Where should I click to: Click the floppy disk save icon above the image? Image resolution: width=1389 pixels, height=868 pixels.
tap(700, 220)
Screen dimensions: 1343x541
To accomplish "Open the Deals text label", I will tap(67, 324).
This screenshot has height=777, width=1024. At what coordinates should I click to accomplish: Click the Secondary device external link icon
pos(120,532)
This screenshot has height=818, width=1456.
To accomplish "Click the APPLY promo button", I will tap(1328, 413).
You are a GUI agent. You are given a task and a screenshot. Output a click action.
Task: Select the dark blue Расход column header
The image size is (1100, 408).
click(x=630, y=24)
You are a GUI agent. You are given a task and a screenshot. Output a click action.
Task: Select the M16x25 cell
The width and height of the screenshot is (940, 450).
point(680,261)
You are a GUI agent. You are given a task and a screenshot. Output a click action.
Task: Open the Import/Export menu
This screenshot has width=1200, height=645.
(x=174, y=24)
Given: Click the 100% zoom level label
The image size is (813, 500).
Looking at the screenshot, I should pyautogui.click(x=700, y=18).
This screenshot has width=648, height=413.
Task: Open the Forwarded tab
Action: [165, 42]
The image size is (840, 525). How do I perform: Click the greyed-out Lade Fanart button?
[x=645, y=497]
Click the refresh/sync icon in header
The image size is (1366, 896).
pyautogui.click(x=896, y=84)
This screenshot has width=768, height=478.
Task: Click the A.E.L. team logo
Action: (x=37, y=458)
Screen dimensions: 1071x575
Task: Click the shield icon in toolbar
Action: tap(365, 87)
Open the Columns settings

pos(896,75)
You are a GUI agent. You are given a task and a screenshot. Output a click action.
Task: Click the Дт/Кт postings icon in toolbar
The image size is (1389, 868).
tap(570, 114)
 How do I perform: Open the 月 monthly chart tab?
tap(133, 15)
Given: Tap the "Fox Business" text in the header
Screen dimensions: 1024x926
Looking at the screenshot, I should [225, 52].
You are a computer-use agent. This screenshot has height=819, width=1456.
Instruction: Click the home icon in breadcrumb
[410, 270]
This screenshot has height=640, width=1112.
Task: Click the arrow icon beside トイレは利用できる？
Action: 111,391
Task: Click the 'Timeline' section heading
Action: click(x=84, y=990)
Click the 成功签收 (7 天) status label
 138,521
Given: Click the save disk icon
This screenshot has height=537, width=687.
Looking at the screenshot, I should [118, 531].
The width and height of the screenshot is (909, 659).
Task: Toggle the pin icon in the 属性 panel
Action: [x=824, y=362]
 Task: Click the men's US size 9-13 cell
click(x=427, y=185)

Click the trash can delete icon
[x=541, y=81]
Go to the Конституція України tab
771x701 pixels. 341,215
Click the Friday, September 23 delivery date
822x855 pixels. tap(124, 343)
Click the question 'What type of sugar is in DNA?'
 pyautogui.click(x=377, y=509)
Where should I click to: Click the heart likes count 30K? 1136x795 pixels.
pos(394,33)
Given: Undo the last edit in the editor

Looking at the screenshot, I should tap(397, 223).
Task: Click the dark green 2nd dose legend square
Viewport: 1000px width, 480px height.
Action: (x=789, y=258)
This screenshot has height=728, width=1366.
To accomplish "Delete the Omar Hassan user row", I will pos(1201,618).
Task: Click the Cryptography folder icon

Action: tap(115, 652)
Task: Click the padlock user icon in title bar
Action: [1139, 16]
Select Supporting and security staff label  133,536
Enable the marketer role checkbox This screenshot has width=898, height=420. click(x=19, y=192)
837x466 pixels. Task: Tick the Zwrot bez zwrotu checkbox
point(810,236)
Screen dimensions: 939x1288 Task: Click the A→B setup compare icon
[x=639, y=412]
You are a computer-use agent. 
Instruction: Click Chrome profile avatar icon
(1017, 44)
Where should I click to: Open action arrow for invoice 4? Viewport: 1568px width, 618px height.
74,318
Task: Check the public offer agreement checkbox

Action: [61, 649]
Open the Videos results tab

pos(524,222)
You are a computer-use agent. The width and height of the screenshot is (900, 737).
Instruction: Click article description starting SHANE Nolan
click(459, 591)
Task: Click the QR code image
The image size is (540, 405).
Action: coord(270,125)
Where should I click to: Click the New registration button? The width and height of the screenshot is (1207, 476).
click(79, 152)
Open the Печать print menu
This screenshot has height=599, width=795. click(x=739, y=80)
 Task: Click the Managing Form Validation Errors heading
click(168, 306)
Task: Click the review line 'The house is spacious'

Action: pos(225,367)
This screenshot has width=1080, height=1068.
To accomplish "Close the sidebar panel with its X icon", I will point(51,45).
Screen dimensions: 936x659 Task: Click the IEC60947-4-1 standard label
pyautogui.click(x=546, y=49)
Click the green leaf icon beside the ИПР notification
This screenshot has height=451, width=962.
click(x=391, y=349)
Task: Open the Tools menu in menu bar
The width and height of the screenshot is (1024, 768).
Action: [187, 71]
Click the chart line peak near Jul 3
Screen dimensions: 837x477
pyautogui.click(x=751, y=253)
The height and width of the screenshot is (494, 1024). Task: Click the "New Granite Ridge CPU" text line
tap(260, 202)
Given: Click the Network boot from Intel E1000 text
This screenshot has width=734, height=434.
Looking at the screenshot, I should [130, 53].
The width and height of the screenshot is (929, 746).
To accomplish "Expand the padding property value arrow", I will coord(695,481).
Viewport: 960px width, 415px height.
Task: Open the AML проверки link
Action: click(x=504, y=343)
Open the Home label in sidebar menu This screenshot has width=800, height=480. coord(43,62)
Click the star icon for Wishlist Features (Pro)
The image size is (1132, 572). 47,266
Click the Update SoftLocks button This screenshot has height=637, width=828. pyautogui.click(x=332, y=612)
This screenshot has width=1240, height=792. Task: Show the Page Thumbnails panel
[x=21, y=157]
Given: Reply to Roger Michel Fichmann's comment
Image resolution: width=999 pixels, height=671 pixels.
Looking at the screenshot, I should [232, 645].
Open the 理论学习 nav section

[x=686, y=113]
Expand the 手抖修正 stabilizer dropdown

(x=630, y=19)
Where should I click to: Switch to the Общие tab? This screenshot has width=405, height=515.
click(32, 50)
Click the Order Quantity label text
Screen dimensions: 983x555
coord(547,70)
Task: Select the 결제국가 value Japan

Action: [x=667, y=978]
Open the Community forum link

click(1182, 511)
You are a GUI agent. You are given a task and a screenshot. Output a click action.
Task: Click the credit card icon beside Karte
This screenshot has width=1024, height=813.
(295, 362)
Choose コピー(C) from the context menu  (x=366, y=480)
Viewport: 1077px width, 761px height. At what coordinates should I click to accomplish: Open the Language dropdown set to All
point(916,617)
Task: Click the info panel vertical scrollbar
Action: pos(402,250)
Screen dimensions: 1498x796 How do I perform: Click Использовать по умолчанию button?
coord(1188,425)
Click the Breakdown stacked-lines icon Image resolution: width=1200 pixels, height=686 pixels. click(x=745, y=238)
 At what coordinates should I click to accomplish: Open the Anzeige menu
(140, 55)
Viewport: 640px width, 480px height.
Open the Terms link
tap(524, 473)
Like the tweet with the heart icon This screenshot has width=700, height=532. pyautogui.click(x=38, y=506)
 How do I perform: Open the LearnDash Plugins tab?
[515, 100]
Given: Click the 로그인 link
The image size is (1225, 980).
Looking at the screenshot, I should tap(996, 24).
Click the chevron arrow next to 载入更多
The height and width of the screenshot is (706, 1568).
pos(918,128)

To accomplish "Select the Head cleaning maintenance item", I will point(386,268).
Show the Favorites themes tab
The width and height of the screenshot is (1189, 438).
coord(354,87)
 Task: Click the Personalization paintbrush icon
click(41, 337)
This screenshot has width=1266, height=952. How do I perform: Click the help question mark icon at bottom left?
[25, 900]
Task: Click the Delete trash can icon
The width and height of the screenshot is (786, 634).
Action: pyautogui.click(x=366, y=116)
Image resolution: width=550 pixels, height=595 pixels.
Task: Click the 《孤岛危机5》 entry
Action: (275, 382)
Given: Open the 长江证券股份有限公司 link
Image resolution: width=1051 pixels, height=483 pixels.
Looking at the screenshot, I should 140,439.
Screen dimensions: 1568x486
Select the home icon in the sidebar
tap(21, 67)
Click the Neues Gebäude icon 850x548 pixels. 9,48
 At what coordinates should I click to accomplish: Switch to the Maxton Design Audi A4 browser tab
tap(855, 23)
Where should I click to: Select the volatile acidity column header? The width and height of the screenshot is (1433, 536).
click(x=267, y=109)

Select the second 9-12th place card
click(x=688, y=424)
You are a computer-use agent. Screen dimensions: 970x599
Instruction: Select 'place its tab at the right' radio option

★ ★ ★

▶ TASK DIRECTIONS:
Would you please return all lines from the listing above that contain "green"?

▶ FINISHED EXERCISE:
Task: Click the dark green 2nd dose legend square
Click the green leaf icon beside the ИПР notification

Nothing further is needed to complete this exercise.